Evolution Linked To A Small Part Of The Human Genome
The human genome is nature's blueprint for building a human being. Homo sapiens have about 20,000 to 25,000 genes, uncovered by the Human Genome Project, made up of DNA. Research has revealed that how genes are used by the body might be more important to human evolution than previously thought, reports Science News.
Associate Professor Adam Siepel, along with a team from the Department of Computer Science and the Department of Biological Statistics and Computational Biology at Cornell University in Ithaca, N.Y., developed a new computational method to analyze how natural selection has changed the genome since the chimpanzee-human evolutionary split between five million and seven million years ago.
"Remarkably we use nearly the same building blocks as chimpanzees, but we end up with very different results," said Brad Gulko, Ph.D. student in Siepel's laboratory.
Previous research focused on parts of our DNA that produced proteins, large complex molecules responsible for the structure, function and regulation of the body, such as enzymes and antibodies. Changing a protein might have an impact on the way an organism behaves: some changes are harmful to an organism and not passed onto offspring.

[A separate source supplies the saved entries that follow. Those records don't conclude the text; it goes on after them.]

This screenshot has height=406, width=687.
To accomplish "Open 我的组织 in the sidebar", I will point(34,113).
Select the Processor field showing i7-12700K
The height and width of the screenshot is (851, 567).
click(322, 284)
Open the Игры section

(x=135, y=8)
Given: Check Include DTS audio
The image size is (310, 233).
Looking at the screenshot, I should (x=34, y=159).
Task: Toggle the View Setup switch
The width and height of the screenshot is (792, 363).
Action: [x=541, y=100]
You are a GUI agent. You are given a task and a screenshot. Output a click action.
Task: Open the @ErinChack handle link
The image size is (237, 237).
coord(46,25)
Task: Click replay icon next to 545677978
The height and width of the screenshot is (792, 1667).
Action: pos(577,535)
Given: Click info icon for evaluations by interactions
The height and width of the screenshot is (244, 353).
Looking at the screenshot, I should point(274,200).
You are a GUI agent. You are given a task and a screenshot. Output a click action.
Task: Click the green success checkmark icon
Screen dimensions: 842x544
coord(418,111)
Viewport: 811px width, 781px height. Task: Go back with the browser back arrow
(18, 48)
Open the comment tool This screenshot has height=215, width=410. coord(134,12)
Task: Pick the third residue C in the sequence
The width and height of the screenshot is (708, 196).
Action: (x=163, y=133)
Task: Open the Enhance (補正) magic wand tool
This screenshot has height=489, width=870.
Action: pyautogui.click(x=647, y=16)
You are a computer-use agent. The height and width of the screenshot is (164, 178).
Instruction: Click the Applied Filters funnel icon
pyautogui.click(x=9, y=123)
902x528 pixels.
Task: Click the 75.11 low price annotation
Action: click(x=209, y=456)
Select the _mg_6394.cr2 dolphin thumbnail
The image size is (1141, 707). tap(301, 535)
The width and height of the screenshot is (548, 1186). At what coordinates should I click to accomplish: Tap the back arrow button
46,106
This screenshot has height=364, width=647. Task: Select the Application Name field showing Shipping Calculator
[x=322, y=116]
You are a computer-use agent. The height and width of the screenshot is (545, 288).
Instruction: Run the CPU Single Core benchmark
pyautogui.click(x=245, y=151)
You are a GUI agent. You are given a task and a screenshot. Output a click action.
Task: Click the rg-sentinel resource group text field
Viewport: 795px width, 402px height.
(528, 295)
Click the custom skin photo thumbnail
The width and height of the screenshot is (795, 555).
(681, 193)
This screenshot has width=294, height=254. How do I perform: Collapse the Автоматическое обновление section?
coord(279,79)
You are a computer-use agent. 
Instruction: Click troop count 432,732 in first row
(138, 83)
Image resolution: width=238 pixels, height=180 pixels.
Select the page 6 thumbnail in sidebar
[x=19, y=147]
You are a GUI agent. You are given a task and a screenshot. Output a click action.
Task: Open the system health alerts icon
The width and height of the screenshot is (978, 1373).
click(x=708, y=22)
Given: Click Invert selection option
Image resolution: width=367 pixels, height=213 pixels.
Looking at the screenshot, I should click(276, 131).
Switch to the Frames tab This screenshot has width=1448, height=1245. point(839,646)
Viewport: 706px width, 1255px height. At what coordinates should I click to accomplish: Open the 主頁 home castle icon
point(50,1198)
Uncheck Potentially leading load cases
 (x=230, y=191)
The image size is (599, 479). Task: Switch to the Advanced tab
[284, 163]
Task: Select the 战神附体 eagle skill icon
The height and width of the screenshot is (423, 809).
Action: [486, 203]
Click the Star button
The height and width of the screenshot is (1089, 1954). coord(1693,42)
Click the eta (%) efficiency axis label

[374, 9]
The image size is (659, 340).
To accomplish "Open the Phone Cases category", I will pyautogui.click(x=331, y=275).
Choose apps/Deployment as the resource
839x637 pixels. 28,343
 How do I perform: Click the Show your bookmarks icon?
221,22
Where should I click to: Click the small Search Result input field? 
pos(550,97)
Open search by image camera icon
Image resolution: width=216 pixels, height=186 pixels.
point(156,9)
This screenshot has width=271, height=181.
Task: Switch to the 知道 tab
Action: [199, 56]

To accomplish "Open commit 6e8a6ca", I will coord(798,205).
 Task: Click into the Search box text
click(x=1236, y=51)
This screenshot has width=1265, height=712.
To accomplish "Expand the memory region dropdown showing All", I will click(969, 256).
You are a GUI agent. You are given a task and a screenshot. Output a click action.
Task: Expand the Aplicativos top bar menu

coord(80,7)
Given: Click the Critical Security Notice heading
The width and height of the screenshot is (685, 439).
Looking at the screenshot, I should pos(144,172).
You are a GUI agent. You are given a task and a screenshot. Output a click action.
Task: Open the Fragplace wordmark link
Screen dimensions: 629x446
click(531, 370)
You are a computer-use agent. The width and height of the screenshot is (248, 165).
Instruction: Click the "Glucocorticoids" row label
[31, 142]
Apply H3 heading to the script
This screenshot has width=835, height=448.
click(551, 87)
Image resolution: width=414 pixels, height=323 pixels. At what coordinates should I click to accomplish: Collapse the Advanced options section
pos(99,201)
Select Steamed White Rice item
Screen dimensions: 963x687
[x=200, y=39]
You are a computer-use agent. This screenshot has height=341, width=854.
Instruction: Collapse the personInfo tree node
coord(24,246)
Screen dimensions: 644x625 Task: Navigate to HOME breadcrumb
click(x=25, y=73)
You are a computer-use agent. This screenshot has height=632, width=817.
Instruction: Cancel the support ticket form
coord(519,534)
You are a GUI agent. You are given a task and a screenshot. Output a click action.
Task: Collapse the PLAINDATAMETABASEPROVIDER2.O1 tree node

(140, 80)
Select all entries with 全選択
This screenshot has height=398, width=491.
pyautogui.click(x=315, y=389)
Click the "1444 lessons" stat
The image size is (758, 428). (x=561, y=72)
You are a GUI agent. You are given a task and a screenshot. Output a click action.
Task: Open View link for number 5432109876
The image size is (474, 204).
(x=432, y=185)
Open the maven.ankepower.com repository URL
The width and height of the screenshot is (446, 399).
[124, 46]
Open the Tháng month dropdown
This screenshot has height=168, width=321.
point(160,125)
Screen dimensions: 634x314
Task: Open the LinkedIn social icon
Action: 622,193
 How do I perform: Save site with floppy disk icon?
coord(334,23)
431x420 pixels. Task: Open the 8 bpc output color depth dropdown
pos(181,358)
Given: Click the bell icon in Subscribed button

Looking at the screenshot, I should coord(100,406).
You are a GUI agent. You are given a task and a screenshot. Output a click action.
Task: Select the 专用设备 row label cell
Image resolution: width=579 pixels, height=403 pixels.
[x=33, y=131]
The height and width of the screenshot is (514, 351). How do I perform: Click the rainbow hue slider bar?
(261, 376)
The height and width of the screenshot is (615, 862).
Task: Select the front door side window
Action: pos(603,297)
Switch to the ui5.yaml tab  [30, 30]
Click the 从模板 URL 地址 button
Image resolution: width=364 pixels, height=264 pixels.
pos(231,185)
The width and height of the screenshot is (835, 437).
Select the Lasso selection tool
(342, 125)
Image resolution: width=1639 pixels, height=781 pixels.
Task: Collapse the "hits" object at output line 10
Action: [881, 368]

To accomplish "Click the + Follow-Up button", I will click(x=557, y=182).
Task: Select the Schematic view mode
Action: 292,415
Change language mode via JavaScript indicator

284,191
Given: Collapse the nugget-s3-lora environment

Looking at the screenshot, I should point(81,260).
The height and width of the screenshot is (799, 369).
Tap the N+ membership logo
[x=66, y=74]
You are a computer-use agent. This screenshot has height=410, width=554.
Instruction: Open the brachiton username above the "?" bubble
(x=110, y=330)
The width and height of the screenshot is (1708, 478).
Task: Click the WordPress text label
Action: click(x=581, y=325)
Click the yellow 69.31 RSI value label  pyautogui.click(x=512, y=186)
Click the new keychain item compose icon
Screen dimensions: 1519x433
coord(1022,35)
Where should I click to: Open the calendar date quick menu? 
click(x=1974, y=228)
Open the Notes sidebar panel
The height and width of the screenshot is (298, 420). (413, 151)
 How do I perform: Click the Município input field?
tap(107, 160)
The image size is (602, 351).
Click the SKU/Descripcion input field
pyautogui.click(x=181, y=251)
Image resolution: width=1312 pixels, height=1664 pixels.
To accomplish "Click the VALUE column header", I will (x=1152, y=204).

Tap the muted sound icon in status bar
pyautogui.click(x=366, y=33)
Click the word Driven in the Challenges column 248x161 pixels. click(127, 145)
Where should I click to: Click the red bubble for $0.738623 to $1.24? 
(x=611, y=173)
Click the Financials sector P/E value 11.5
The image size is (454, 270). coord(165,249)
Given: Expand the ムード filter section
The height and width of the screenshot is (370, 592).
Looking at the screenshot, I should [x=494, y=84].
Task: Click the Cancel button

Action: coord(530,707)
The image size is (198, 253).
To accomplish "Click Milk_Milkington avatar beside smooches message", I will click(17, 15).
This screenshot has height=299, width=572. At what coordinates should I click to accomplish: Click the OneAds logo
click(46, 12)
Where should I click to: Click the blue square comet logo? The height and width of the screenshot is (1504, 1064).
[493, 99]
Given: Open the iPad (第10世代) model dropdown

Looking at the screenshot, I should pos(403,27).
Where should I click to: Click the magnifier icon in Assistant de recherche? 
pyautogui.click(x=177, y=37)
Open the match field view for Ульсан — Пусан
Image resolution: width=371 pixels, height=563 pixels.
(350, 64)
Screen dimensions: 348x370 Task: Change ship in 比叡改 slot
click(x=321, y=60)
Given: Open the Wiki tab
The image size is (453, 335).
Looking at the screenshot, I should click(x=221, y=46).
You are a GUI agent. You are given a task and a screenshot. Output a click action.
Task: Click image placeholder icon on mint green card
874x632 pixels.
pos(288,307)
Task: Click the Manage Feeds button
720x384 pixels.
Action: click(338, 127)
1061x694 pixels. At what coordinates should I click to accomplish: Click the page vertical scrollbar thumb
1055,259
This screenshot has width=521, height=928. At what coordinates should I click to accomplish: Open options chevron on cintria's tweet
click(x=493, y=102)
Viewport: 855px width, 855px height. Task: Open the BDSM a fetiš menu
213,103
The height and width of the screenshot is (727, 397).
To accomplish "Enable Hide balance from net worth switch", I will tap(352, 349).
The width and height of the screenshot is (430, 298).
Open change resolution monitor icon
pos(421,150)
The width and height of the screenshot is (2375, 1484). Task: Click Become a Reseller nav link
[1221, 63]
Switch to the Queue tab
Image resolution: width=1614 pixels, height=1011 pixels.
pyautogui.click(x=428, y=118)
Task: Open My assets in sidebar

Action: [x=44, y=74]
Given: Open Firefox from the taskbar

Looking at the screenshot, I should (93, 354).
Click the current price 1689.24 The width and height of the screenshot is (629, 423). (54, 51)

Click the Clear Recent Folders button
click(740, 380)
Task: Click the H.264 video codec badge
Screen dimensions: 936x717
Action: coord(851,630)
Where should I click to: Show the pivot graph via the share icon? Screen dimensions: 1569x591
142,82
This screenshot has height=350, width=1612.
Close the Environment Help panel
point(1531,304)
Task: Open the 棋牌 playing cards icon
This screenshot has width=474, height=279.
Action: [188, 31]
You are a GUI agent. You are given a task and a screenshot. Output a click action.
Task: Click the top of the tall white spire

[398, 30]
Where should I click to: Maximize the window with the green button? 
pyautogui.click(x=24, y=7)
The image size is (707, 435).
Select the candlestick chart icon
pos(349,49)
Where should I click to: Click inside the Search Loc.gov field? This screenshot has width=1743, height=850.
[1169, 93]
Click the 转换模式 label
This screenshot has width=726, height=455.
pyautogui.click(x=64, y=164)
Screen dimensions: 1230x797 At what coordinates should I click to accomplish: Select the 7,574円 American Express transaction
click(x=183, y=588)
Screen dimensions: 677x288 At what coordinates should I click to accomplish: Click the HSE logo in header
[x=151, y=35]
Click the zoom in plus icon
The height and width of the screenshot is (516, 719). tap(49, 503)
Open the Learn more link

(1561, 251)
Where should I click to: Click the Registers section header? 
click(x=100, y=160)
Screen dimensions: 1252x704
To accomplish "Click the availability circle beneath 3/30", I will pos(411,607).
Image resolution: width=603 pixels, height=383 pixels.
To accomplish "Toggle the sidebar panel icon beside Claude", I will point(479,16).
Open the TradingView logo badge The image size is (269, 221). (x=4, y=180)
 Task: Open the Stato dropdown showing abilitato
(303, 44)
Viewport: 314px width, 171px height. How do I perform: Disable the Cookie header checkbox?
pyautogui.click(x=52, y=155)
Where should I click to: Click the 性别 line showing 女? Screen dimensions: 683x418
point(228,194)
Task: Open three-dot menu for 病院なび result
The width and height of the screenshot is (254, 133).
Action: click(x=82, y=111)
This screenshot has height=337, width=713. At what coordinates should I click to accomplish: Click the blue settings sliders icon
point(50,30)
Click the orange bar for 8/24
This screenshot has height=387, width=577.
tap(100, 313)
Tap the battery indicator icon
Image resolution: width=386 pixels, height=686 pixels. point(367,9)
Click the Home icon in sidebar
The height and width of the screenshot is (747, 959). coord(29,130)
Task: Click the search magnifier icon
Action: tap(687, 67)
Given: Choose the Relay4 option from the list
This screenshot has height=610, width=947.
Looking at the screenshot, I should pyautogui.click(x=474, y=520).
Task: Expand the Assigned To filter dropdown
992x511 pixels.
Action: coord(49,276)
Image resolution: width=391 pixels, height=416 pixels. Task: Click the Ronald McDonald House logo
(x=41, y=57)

However, only about 1.5 percent of the genome is responsible for making proteins. This research found only 9 percent of the DNA associated with evolution is in protein-coding regions of the genome we share with other species. Over 50 percent of the signs of evolution were in intergenic regions, or the DNA between genes. Introns, which is DNA not involved in coding proteins, accounted for 35 percent of evolutionary signs. Both of these regions of DNA participate in controlling gene activity.
The outcome of this study suggests changes in how genes are used is involved in human evolution and natural selection instead of soley changing genes and the proteins that are coded by them.